Dados de coordenadas dos itens:
◇ ◇ ◇ ◇ ◇ ◇ ◇

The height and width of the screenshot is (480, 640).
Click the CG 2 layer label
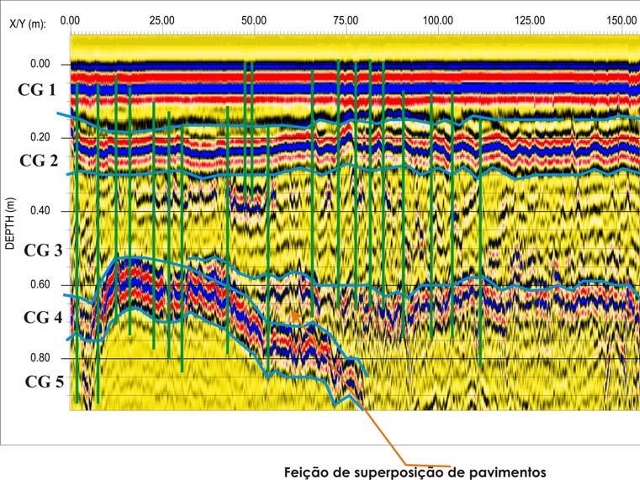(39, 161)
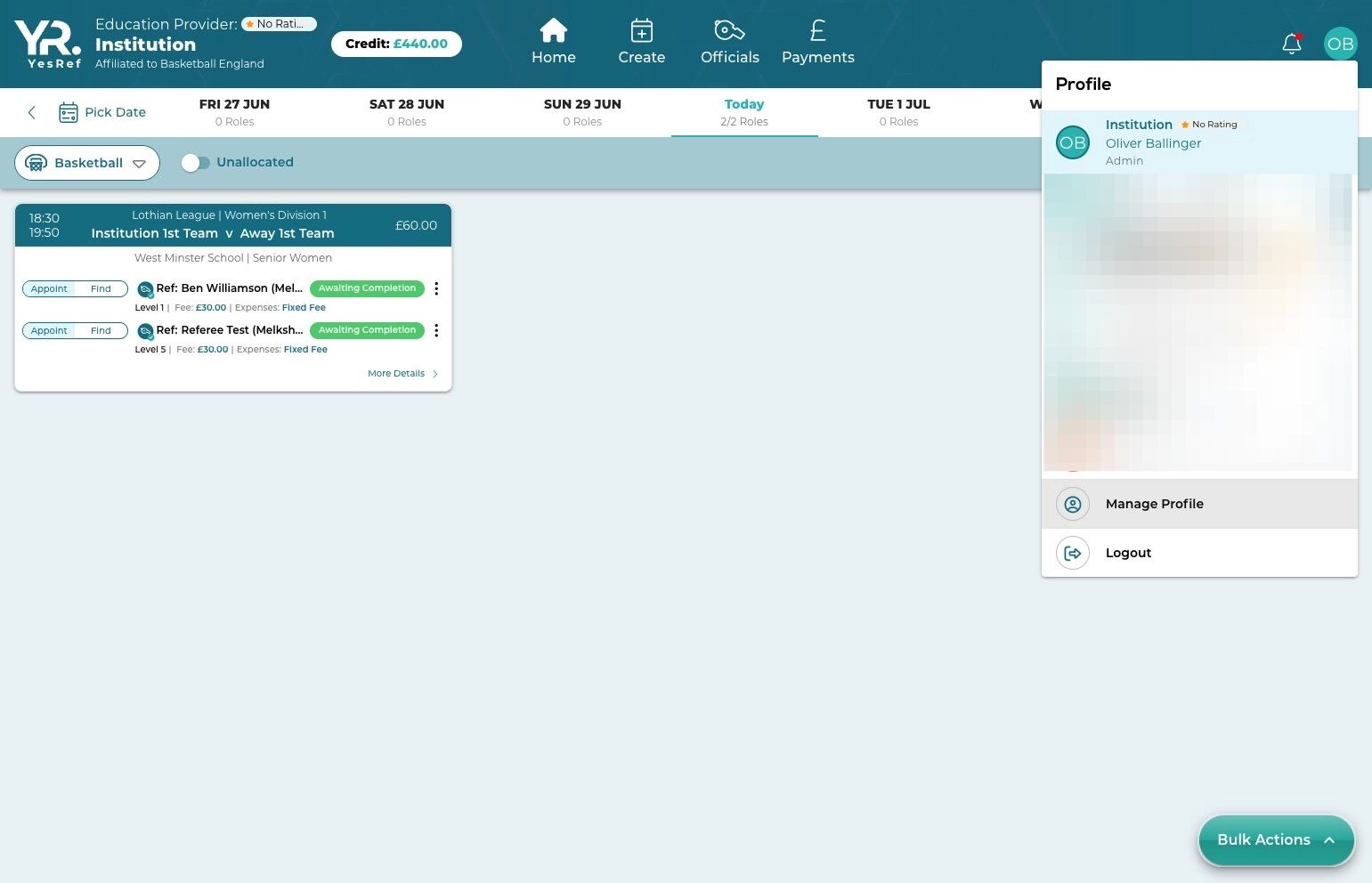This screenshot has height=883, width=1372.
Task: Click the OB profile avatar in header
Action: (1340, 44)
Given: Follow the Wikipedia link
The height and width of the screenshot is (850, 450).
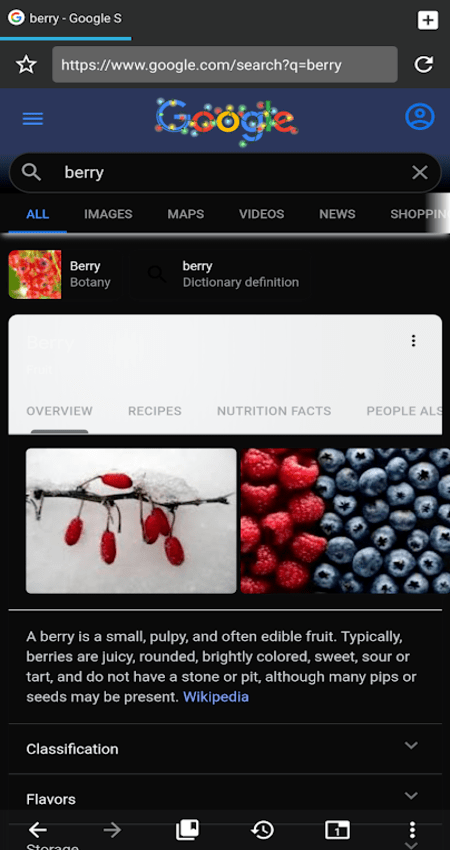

◇ ◇ ◇ ◇ ◇ ◇ ◇

OBJETIVO DO EXERCÍCIO
Reescreva o trecho que vai de "Given: Follow the Wikipedia link" até o fim dos registros, trocando "Follow" por "Open" e sem alterar mais nada. Não inclua as imagens na resposta.

RESPOSTA À TAREFA
Given: Open the Wikipedia link
The height and width of the screenshot is (850, 450).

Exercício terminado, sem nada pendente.